Eugeni Valderrama Domènech (born 19 July 1994), simply known as Eugeni, is a Spanish professional footballer who plays as a central midfielder for Gimnàstic de Tarragona.

==Club career==
Born in Tarragona, Catalonia, Eugeni played with FC Barcelona from ages 12 to 17. In the 2011 summer he returned to his hometown, finishing his formation with Gimnàstic de Tarragona.

Eugeni made his senior debut on 22 February 2012, against AD Torreforta for the Copa Catalunya. In March, he and Juan Millán were called up to train with the first team.

Eugeni made his first Segunda División appearance on 21 April 2012, appearing as a late substitute in a 1–0 away loss against CD Guadalajara. He made his first start on 3 June against Elche CF, playing the full 90 minutes as the match ended with the same score.

On 10 July 2012, Eugeni was promoted to the main squad, with Nàstic now in Segunda División B. On 3 March 2013 he scored his first professional goal, the last in a 4–1 home success over RCD Mallorca B.

On 25 June 2013, Eugeni signed a three-year deal with Sevilla FC, being assigned to the reserves also in the third level. On 18 July 2015, after a loan stint at Lleida Esportiu, he moved to CF Badalona.

On 9 June 2016, Eugeni signed for another reserve team, Valencia CF Mestalla. On 8 August of the following year, he was loaned to Lorca FC in the second division, for one year.

Eugeni made his debut for Lorca on 18 August 2017, scoring the first through an olympic goal in a 2–0 home win against Cultural y Deportiva Leonesa; it was also his first professional goal.

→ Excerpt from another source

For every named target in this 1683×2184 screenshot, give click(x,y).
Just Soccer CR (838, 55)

The following 9 January, he moved to fellow league team Cádiz CF also in a temporary deal.

On 5 July 2018, Eugeni agreed to a three-year deal with La Liga side SD Huesca, but was loaned to Albacete Balompié in the second division for one year on 1 August. Upon returning, he was a regular starter for the Aragonese side which achieved promotion back to the top tier.

Eugeni made his debut in the main category of Spanish football on 13 September 2020, as he replaced David Ferreiro in a 1–1 away draw against Villarreal CF. The following 23 June, after suffering relegation, he moved abroad and signed a three-year contract with Portuguese Primeira Liga side F.C. Arouca.

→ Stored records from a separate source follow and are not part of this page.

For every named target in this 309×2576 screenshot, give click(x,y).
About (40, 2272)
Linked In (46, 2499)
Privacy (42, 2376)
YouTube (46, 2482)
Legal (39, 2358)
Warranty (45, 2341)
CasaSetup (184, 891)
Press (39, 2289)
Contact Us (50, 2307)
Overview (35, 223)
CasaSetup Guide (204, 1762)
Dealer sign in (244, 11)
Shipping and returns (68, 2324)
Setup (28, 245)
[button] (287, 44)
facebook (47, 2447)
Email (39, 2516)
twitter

On 26 January 2022, Eugeni terminated his contract with Arouca, and signed a two-and-a-half-year deal with Real Zaragoza back in his home country the following day. On 20 July 2023, he agreed to terminate his link with the latter club, and moved to Primera Federación side UD Ibiza the following day.

On 1 July 2024, Eugeni agreed to a new one-year deal with Ibiza, but left the following June, and signed for Marbella FC also in division three on 9 July 2025. On 11 June 2026, he agreed to return to his first club Nàstic on a two-year contract.